Im Rahmen einer Recherche zu gewanderten Handwerksgesellen kommen verschiedene Hilfsquellen in Betracht:

Innungsurkunden

Geburtsbriefe, Lehrbriefe und sog. Kundschaften (Kundschaftszeugnisse), zusammengefaßt unter dem Begriff Innungsurkunden (bzw. Innungsakten) = Quellengattung

  • Geburtsbriefe waren Abstammungsnachweise; nachgewiesen werden mussten die eheliche Abstammung, die ehrliche Herkunft (der Vater durfte keinem der als unehrlich geltenden Gewerbe angehört haben, insbesondere nicht Abdecker, Scharfrichter, Gerichtsdiener, Amtsbüttel usw.) Darüber hinaus war die "echte, rechte und deutsche" !!! Abstammung regelmäßig nachzuweisen.

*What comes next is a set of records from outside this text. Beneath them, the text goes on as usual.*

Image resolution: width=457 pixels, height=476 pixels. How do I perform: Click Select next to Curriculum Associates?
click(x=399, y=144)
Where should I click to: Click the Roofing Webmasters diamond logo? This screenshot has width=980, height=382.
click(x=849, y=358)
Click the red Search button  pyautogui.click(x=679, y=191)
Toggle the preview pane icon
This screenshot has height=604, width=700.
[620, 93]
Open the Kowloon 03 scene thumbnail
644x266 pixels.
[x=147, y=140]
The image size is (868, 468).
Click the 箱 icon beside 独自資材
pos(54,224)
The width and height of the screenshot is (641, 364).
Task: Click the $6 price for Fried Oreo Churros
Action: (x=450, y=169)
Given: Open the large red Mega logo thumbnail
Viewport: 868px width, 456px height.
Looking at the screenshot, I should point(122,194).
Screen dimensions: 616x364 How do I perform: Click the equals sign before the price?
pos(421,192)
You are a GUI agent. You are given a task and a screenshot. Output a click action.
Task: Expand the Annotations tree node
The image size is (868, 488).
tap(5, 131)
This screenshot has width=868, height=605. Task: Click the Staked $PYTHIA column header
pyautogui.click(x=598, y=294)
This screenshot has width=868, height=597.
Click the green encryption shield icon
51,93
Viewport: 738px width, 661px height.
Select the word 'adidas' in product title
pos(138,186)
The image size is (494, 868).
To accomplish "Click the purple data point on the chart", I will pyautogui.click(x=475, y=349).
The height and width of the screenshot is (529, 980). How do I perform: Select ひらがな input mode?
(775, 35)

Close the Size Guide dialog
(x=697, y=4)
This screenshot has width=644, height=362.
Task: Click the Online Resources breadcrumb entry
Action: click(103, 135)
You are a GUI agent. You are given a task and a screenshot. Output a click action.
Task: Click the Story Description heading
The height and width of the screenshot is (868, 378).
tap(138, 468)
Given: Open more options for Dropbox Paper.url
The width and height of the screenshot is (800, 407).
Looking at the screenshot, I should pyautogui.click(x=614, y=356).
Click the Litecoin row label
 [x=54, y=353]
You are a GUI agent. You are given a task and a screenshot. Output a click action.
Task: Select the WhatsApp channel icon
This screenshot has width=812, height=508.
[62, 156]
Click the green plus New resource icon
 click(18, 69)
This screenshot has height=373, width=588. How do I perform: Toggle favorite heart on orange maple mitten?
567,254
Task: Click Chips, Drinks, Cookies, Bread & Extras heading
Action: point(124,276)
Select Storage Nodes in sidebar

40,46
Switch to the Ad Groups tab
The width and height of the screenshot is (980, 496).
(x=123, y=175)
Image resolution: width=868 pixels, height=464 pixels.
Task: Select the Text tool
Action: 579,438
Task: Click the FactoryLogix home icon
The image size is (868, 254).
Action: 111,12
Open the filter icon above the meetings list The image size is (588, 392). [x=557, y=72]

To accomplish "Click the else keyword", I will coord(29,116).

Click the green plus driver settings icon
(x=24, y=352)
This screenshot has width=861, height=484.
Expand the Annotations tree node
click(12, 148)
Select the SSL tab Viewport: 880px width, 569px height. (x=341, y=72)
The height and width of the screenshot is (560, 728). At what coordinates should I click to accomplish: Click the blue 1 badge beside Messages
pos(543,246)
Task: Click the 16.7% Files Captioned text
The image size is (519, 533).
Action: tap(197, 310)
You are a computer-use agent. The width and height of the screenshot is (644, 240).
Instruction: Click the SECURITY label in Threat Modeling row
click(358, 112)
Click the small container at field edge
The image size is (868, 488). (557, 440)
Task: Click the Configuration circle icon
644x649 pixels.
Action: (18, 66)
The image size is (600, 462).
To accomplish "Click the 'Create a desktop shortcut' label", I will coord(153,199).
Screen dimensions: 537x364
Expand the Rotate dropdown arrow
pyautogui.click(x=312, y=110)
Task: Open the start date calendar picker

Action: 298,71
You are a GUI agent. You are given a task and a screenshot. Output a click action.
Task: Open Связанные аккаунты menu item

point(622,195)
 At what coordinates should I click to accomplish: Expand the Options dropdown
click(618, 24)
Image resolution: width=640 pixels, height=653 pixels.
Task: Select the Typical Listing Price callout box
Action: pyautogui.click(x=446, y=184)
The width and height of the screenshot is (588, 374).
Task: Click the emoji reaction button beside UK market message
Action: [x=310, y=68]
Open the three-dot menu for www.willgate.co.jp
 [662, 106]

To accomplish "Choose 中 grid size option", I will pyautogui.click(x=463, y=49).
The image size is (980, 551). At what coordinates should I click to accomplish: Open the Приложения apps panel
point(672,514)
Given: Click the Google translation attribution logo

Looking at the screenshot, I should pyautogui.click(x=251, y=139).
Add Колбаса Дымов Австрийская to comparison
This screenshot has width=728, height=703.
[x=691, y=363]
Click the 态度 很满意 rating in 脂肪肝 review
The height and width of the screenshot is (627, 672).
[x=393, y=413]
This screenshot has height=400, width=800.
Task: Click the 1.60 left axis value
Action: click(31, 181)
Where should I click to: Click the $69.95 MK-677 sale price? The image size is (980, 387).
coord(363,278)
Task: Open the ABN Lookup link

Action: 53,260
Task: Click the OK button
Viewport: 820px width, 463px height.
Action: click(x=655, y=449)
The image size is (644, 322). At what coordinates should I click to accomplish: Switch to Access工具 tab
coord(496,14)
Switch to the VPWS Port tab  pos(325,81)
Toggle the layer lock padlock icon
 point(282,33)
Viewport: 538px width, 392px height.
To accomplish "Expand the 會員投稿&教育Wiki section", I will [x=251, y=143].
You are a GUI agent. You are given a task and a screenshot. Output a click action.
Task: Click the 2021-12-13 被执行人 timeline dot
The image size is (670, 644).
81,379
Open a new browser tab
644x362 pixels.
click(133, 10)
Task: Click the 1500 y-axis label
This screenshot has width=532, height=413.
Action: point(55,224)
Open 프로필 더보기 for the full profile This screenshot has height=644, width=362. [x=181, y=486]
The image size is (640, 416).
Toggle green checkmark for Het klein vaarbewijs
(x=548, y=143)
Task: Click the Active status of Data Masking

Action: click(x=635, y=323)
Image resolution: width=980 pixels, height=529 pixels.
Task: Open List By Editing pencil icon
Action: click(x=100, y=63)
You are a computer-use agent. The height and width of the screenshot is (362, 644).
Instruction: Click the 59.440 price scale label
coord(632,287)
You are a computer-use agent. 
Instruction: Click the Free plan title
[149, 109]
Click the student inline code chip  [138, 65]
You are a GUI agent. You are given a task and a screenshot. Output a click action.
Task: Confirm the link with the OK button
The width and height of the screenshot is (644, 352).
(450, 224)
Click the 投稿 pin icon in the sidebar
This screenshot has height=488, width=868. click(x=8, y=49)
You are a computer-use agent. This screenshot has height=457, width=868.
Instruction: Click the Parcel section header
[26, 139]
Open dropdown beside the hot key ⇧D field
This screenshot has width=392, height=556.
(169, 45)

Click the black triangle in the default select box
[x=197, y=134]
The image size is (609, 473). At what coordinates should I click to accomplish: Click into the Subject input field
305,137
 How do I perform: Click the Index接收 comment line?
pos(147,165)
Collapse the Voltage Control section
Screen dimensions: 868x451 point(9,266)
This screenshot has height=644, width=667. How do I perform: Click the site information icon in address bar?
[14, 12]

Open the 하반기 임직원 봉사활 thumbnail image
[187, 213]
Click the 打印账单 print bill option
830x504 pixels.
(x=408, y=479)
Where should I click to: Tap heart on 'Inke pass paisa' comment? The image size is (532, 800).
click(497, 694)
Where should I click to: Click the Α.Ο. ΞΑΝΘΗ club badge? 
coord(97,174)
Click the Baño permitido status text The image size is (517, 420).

Nachzuweisen sind diese jedoch nicht in jedem Fall in den Archiven der jeweiligen Heimatstädte sondern immer auch im Zielgebiet bzw. Ansiedlungsort. Wenn der Betreffende also z.B. in Mühlhausen sein Handwerk lernte hatte er vor Aufnahme in die dortige Innung (des jeweiligen Gewerbes) seinen Geburtsbrief ebda. vorzulegen. Wenn er nach der Lehrzeit in Erfurt in die Innung eintrat ebenso (gleich ob als Geselle oder Meister). Eine papierlose Zeit waren diese Jahrhunderte vor uns also beileibe nicht! Bei der Recherche sind primär stets die Überlieferungen der jeweiligen Handwerksinnung zu beachten!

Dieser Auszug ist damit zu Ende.